Selective memory? How history figures in social sciences research on forced displacement to Germany

In situations of rapid change, society sometimes draws upon history to make sense of the present. So do social scientists. And, like wider society, they do so in selective ways. In my research on how experiences and structures of time shape the settlement of recent refugees in Germany, I am trying to understand how history is mobilised in current social sciences research on responses to the large-scale refugee arrival in 2015 and 2016—in particular, collective memory of previous forms of forced displacement to Germany. The history of so-called flight and expulsion of several millions of ethnic Germans ‘expellees’ from Russia and Eastern Europe after 1945 might be one of these collective memories: it remains alive and controversial in public debates. Other recent periods of large-scale refugee arrival include the resettlement of thousands of Vietnamese ‘boat people’ in the 1980s and hundreds of thousands of Yugoslav refugees in the 1990s.

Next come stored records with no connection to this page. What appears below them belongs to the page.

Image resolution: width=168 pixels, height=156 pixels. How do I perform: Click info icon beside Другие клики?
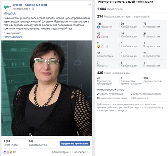tap(161, 81)
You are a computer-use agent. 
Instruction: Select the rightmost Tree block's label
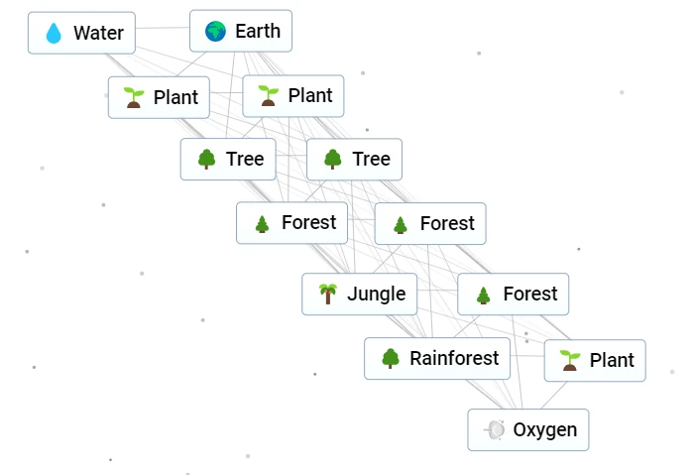[371, 160]
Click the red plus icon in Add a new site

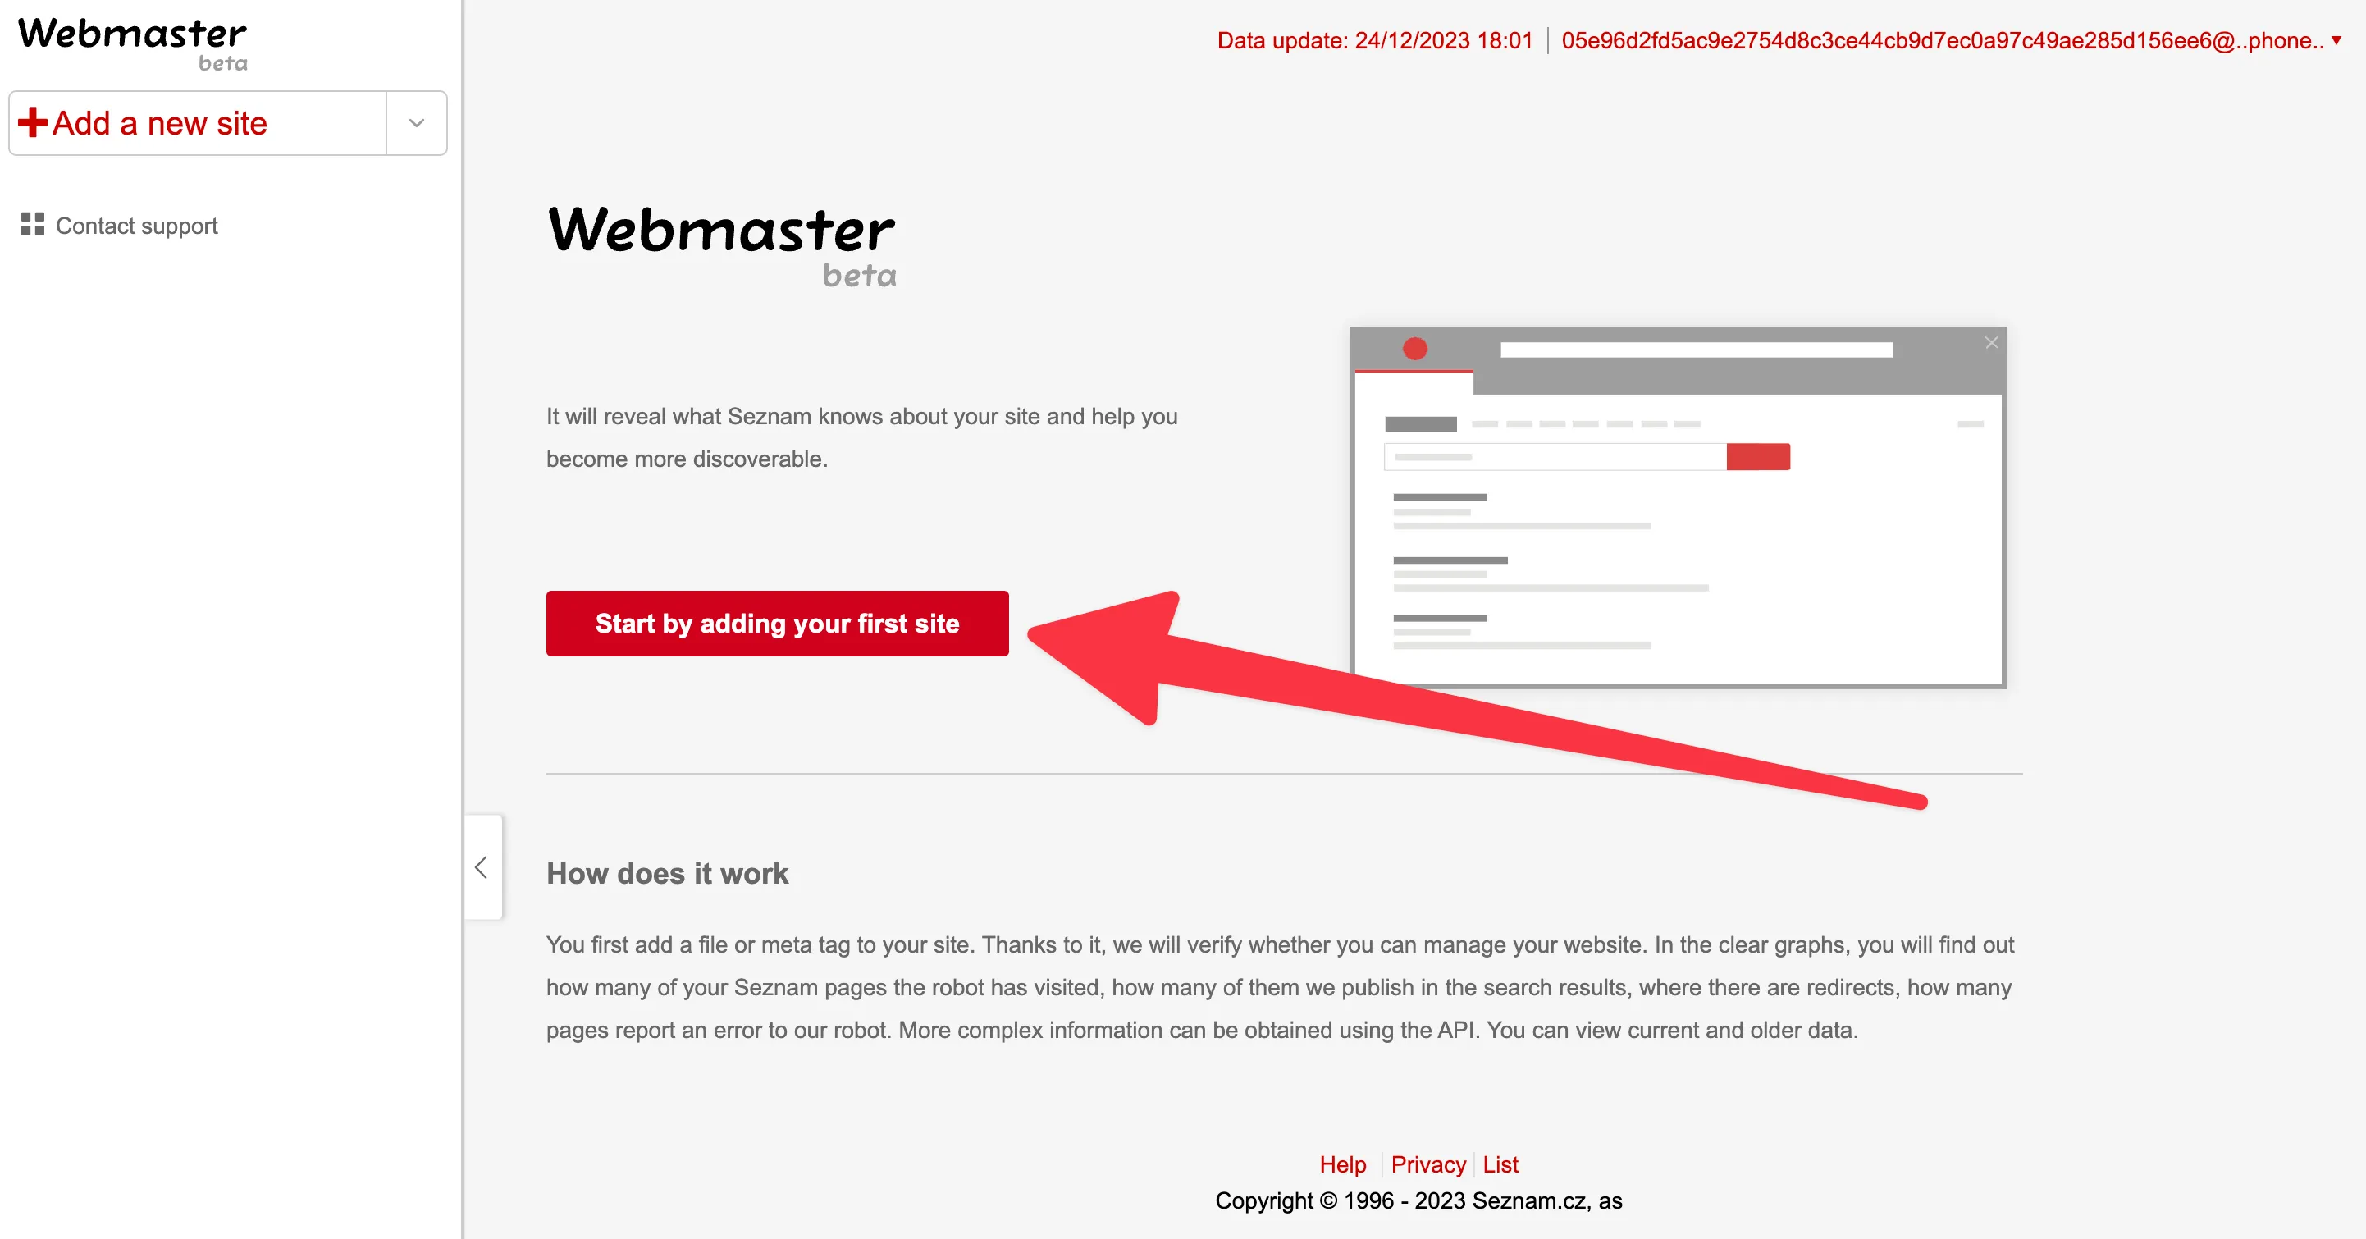[33, 122]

Nor are the Syrians who arrived in 2015 the first refugees from the Middle East to be displaced to Germany: others include thousands of Algerians fleeing colonial persecution in the 1950s, Palestinian, Lebanese and Iraqi refugees in the 1970s and 80s, and Kurdish, Yazidi and leftist refugees from Turkey after the 1981 coup. Often legally considered as economic immigrants at the time, many of these refugees and their descendants continue to live in Germany, and are increasingly visible in the public sphere, such as through migrant associations, as journalists or in politics. How do these previous episodes of transnational forced migration and historical encounter feature in contemporary social sciences research on refugee reception? 

Germans expelled from Eastern Europe in 1945—a group of figures clad in dark, heavy clothers and carrying sacks and cases with their possessions. Source: Bundesarchiv via Wikimedia Commons.

Germans expelled from Eastern Europe in 1945—a group of figures clad in dark, heavy clothers and carrying sacks and cases with their possessions. Source: Bundesarchiv via Wikimedia Commons.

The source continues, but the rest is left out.